» WORK INSTRUCTIONS: Continue the forum thread about plus-size riders and short, stocky horses from its final post onward.

» SELECTED PASSAGE:
§ §

# Plus size riders and short stocky horses!



## dnttouchmyramen (Nov 20, 2013)

Hey all! As a fellow plus size rider, it makes me happy to see you all out and about with your beautiful horses, and doing what we all love most!:-o

Now, I am about to finalize the purchase of my first horse. He's a 14.3-15hh unregistered paint. Very stocky boy, and no vices to boot. I've seen him ridden, have worked him from the ground, and have just fallen in love. This Sunday Is my first chance to actually try him out from the saddle! And I have to say, I am a tad nervous. I want him for more than just a riding horse, He will be my companion also. Doted on and adored whether i'm constantly riding or not. But being a heavier rider always comes to the front of my mind, and I was wondering what experiences you all have had with shorter stockier horses. 

I'm a firm believer that height does not make the horse a better weight bearer, But I would like to hear ya'lls opinions on the vertically challenged horses we plus sizers all love and adore:lol:

The paint in the pics is the horse i'm looking to buy. Not the greatest conformational picture LOL but it's the best I have. And the other pic is me on a 15 hand Morgan, who would carry me all day long; Walk, trot, canter


----------



## tinyliny (Oct 31, 2009)

you do not appear that large. 

the paint has good bone and is built well. his back is a bit long, but he is stocky. I doubt he would have any problem carrying you. 

But, your "dote " on him thing made me want to insert a friendly warning to not fall for the spoiling the new horse routine. 

many owners buy a really nice horse, well trained, good manners, and they "love" it into being really spoiled, and wonder where the nice horse they bought went. love it like a smart parents loves children; with vitamin N , when needed. (that's N for "NO)


----------



## Chevaux (Jun 27, 2012)

I see him as a good match for you. What is his age?


----------



## dnttouchmyramen (Nov 20, 2013)

Haha, When I say dote, I don't mean spoil rotten! More like mutual respect kind of bonding. Trust me I have been around too many people who have done that, And the result is a pushy horse! I had a friend who did farrier work in the Hamptons. I went with her a few times, and my goodness!! All those big show barns, and so many spoiled horses!:evil:

He is ten years old. I am a little heavier than I may look, Standing in at 5 foot 7 as well. But I'm very agile, and "fit"!

§ §

[Stored data entries]
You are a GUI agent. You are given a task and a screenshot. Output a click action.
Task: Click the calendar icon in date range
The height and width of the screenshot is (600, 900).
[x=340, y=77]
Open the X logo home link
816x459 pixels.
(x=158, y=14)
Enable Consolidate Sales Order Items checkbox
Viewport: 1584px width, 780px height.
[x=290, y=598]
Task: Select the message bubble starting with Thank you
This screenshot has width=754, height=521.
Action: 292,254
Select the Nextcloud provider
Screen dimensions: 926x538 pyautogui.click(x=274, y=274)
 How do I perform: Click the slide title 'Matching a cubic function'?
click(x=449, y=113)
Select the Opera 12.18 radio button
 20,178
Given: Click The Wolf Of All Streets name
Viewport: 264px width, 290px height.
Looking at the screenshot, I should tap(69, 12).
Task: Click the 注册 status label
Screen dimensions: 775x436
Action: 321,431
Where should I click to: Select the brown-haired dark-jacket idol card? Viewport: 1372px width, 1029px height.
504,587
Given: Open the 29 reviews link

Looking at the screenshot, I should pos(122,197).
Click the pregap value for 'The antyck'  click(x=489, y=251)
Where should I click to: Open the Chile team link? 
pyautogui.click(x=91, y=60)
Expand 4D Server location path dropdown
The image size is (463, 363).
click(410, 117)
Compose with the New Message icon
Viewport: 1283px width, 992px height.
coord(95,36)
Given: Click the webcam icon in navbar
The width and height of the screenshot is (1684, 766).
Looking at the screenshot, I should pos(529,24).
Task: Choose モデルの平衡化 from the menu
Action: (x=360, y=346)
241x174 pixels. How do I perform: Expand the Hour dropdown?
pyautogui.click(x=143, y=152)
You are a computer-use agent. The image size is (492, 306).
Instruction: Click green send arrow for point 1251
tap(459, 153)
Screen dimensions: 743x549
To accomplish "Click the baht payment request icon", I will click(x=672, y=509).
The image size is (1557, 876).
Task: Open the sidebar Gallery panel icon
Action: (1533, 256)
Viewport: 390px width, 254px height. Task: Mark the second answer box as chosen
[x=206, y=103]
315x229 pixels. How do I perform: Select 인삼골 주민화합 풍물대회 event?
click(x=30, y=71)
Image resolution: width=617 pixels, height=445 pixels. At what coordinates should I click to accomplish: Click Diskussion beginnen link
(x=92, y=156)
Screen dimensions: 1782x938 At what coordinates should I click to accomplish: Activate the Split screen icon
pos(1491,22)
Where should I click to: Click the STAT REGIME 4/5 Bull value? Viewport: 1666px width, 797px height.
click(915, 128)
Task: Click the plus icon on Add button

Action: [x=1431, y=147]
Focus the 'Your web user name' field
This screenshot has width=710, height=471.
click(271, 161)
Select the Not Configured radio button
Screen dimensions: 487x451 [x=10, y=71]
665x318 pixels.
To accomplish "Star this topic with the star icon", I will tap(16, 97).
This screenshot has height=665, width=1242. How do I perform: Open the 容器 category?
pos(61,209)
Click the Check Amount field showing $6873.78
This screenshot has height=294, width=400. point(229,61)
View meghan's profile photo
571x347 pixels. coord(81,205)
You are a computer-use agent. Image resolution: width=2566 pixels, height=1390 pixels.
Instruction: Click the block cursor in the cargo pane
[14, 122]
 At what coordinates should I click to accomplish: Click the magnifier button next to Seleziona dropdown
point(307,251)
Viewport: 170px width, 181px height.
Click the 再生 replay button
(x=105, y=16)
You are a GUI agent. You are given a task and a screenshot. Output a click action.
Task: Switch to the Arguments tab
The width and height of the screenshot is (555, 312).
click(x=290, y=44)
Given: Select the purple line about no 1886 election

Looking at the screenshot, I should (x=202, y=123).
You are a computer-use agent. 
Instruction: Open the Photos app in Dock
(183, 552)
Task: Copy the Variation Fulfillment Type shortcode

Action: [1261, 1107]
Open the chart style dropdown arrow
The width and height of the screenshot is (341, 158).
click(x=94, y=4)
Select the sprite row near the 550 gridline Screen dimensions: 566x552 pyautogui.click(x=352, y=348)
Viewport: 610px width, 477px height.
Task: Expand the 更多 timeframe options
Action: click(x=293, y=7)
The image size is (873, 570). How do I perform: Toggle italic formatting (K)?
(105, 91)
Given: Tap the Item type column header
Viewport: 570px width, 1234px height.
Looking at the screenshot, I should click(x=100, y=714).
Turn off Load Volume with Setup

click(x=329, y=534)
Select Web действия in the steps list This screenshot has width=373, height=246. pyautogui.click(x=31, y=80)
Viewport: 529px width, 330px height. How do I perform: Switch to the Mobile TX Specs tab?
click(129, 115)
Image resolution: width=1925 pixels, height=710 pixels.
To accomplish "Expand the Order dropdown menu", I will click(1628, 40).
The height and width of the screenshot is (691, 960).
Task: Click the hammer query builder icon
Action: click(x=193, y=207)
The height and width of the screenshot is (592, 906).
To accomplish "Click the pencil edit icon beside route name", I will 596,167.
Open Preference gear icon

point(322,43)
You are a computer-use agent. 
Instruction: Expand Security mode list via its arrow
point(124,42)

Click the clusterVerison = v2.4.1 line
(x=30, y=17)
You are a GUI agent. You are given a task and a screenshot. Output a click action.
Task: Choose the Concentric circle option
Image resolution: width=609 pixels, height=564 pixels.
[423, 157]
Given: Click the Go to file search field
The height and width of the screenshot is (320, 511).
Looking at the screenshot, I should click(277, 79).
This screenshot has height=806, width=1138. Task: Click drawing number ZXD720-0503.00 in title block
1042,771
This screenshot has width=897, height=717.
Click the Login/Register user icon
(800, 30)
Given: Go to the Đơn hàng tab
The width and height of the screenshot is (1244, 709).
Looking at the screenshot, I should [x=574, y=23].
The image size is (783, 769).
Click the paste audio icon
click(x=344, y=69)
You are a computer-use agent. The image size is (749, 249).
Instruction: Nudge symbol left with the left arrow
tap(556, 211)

§ §

» WRITTEN RESPONSE:
----------



## Chevaux (Jun 27, 2012)

Sounds like you've got an easy decision to make then. Post photos of him when you get him home - good luck.


----------



## dnttouchmyramen (Nov 20, 2013)

Chevaux said:


> Sounds like you've got an easy decision to make then. Post photos of him when you get him home - good luck.



Thankyou! I certainly will :lol:


----------



## hemms (Apr 18, 2012)

My boy is a very stocky 15 hh, outweighing everyone in the herd at 1300. ...well, he's slightly more, but that is his ideal weight for his frame. This means he can comfortably cart 260 lbs all day long. His stove pipe legs further speak to his load-bearing abilities 

Nothing like a big cuddly bear to help a girl feel dainty, even when she ain't-y!

http://www.horseforum.com/members/32419/album/mostus-4093/wp-reverse-direction-29679.jpg
_Posted via Mobile Device_


----------



## hemms (Apr 18, 2012)

......


----------



## dnttouchmyramen (Nov 20, 2013)

hemms said:


> My boy is a very stocky 15 hh, outweighing everyone in the herd at 1300. ...well, he's slightly more, but that is his ideal weight for his frame. This means he can comfortably cart 260 lbs all day long. His stove pipe legs further speak to his load-bearing abilities
> 
> Nothing like a big cuddly bear to help a girl feel dainty, even when she ain't-y!
> 
> ...


Your boy is gorgeous!!!


----------



## hemms (Apr 18, 2012)

So is YOUR new boy! 
_Posted via Mobile Device_


----------



## dnttouchmyramen (Nov 20, 2013)

hemms said:


> So is YOUR new boy!
> _Posted via Mobile Device_


Hehe thanks!! He really is a good boy. He needs to gain some muscle and work on his topline, so I figured he and I both could use some long inclined walks together lol! He will be my workout buddy! xD


----------



## Cacowgirl (Feb 19, 2011)

Nice pinto-a horse is a great work-out buddy! Have fun w/him-we look forward to pictures.


----------



## Zexious (Aug 2, 2013)

Congrats on your new purchase <3


----------



## dnttouchmyramen (Nov 20, 2013)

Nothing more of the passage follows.